Every line in the listing below from the one with "You are a computer-use agent. Screen" through the one with "You are a computer-use agent. 1512x799" is to be reproduced exactly, both ends included; leave out the rest.

Available records below:

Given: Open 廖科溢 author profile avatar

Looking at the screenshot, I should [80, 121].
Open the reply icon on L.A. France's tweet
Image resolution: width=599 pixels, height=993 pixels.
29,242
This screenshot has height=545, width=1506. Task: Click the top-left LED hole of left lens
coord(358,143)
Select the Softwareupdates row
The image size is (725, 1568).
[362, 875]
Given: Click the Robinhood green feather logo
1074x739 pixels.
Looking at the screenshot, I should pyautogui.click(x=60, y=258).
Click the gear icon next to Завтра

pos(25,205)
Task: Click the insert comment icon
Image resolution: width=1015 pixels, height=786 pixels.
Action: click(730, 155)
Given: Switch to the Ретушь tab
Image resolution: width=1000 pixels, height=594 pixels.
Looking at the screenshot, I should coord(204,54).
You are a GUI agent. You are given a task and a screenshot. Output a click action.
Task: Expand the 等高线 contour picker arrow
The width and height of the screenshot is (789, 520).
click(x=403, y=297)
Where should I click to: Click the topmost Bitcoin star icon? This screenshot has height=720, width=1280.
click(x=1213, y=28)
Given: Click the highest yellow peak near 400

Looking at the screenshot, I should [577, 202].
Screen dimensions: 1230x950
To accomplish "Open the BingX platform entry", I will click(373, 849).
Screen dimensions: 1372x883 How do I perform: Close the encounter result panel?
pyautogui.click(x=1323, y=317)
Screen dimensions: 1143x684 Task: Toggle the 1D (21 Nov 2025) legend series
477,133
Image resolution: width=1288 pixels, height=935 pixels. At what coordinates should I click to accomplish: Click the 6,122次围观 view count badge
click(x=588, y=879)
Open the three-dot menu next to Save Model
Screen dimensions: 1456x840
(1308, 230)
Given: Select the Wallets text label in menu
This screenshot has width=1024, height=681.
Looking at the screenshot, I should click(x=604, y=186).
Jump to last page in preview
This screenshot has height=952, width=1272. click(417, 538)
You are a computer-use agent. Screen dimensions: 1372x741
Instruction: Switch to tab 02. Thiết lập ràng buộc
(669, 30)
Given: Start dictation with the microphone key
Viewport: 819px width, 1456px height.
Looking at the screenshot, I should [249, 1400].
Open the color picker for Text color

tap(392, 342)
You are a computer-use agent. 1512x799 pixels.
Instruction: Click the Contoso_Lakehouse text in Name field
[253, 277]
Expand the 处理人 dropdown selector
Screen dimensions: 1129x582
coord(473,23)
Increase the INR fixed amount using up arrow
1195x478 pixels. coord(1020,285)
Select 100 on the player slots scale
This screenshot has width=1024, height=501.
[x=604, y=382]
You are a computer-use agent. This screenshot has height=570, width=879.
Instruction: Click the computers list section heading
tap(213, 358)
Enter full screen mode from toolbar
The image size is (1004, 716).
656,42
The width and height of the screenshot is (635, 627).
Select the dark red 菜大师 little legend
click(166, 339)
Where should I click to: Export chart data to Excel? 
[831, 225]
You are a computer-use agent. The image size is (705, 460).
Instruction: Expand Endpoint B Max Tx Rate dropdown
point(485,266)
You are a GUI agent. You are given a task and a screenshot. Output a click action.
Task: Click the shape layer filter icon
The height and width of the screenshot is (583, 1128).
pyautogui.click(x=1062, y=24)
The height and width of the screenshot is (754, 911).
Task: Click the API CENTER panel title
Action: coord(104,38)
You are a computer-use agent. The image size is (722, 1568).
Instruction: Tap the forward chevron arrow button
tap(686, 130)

End of Available records.

#### Solution to the problem
You are a computer-use agent. Screen dimensions: 1372x741
Instruction: Switch to tab 02. Thiết lập ràng buộc
(669, 30)
Given: Start dictation with the microphone key
Viewport: 819px width, 1456px height.
Looking at the screenshot, I should [249, 1400].
Open the color picker for Text color

tap(392, 342)
You are a computer-use agent. 1512x799 pixels.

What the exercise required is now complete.